* What is expected:
All lines after the one containing "For every named target in this 1728×1736" are needed, along with that line itself. Please repeat them exactly through the end of the entries.

Dataset records
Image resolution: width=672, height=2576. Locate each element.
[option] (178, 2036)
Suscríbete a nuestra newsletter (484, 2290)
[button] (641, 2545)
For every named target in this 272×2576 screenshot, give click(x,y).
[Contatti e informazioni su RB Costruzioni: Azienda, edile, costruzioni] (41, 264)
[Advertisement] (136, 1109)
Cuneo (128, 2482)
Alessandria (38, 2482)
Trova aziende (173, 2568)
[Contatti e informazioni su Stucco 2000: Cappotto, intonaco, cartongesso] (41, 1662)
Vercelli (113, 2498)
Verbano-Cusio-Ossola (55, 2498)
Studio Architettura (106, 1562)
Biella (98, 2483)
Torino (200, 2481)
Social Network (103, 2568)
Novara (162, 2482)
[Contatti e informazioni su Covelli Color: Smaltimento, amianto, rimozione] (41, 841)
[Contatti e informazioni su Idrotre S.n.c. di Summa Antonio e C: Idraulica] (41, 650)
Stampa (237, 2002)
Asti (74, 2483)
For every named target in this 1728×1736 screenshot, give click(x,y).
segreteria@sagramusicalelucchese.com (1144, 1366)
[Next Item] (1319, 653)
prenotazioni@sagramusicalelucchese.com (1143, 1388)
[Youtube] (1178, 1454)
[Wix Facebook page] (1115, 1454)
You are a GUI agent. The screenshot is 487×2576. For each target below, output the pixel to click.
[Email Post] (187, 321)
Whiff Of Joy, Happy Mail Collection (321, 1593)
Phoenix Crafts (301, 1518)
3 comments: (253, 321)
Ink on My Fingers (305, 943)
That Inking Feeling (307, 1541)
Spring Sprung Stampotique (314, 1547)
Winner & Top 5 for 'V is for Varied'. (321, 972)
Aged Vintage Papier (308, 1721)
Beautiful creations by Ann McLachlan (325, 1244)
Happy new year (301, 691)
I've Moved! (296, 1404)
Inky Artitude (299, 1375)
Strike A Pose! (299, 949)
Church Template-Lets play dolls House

* Exercise result:
For every named target in this 1728×1736 screenshot, give click(x,y).
segreteria@sagramusicalelucchese.com (1144, 1366)
[Next Item] (1319, 653)
prenotazioni@sagramusicalelucchese.com (1143, 1388)
[Youtube] (1178, 1454)
[Wix Facebook page] (1115, 1454)
You are a GUI agent. The screenshot is 487×2576. For each target below, output the pixel to click.
[Email Post] (187, 321)
Whiff Of Joy, Happy Mail Collection (321, 1593)
Phoenix Crafts (301, 1518)
3 comments: (253, 321)
Ink on My Fingers (305, 943)
That Inking Feeling (307, 1541)
Spring Sprung Stampotique (314, 1547)
Winner & Top 5 for 'V is for Varied'. (321, 972)
Aged Vintage Papier (308, 1721)
Beautiful creations by Ann McLachlan (325, 1244)
Happy new year (301, 691)
I've Moved! (296, 1404)
Inky Artitude (299, 1375)
Strike A Pose! (299, 949)
Church Template-Lets play dolls House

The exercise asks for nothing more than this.